Because of the extremely brutal forms that the Republican repression took in many places, historians such as Reynald Secher have called the event a “genocide”. Historian François Furet concluded that the repression in the Vendee “not only revealed massacre and destruction on an unprecedented scale but also a zeal so violent that it has bestowed as its legacy much of the region’s identity.”
This chaos is what awaits us if the modern day “progressive” movement ever seizes complete power. They are zealots just like the French liberals were.
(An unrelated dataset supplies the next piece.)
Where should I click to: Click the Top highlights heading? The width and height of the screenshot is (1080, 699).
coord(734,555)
Maximilien Robespierre, since July 1793 member of the Committee of Public Prosperity, on February 5th, 1794 in a speech in the Convention identified Jacques Hébert and his faction as “internal enemies” working toward the triumph of tyranny. After a dubious trial Hébert and some allies, charged with counter-revolutionary activities, were guillotined in March.
On April 5th, again at the instigation of Robespierre, Danton, a moderate Montagnard, and 13 associated politicians, charged with counter-revolutionary activities, were executed. A week later again 19 politicians. This hushed the Convention deputies: if henceforth they disagreed with Robespierre they hardly dared to speak out.
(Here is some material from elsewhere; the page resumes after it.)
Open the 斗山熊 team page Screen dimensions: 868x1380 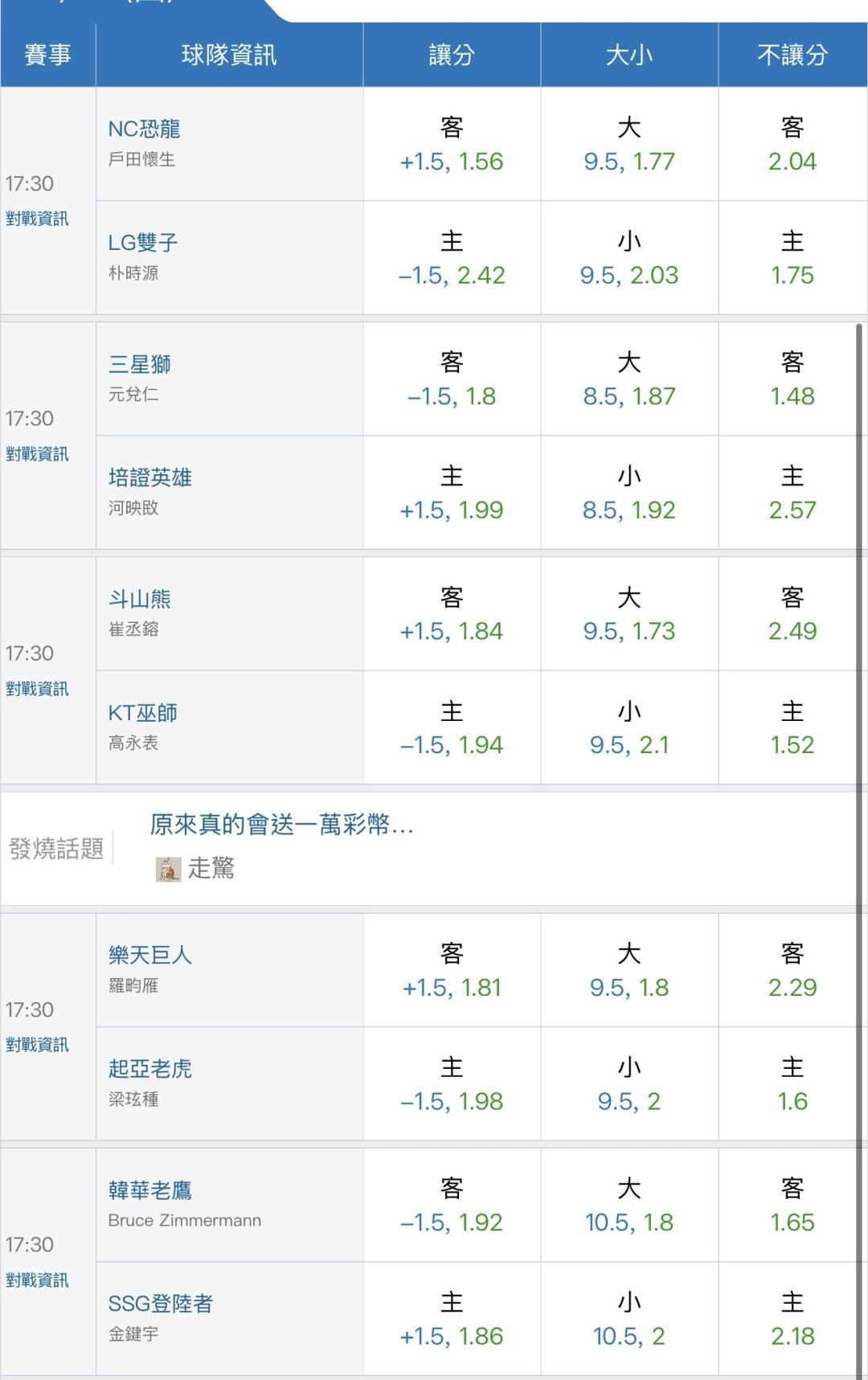[140, 599]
A law enacted on further streamlined criminal procedures: if the Revolutionary Tribunal saw sufficient proof of someone being an “enemy of the people” a counsel for defense would not be allowed. The frequency of guillotine executions in Paris now rose from on average three a day to an average of 29 a day.
Meanwhile, France’s external wars were going well, with victories over Austrian and British troops in May and June 1794 opening up Belgium for French conquest. But cooperation within the Committee of Public Prosperity, since April 1793 the de facto executive government, started to break down. On June 29, 1794, three colleagues of Robespierre at ‘the Committee’ called him a dictator in his face – Robespierre baffled left the meeting. This encouraged other Convention members to also defy Robespierre. On July 26, a long and vague speech of Robespierre wasn’t met with thunderous applause as usual but with hostility; some deputies yelled that Robespierre should have the courage to say which deputies he deemed necessary to be killed next, what Robespierre refused to do.
In the Convention session of July 27, 1794, Robespierre and his allies hardly managed to say a word as they were constantly interrupted by a row of critics such as Tallien, Billaud-Varenne, Vadier, Barère and acting president Thuriot. Finally, even Robespierre’s own voice failed on him: it faltered at his last attempt to beg permission to speak.
A decree was adopted to arrest Robespierre, Saint-Just and Couthon. On July 28, they and 19 other leading Jacobins were beheaded.
This went on until November 9, 1799, when Napoleon strode onto the scene and overthrew the government, bringing order to chaos.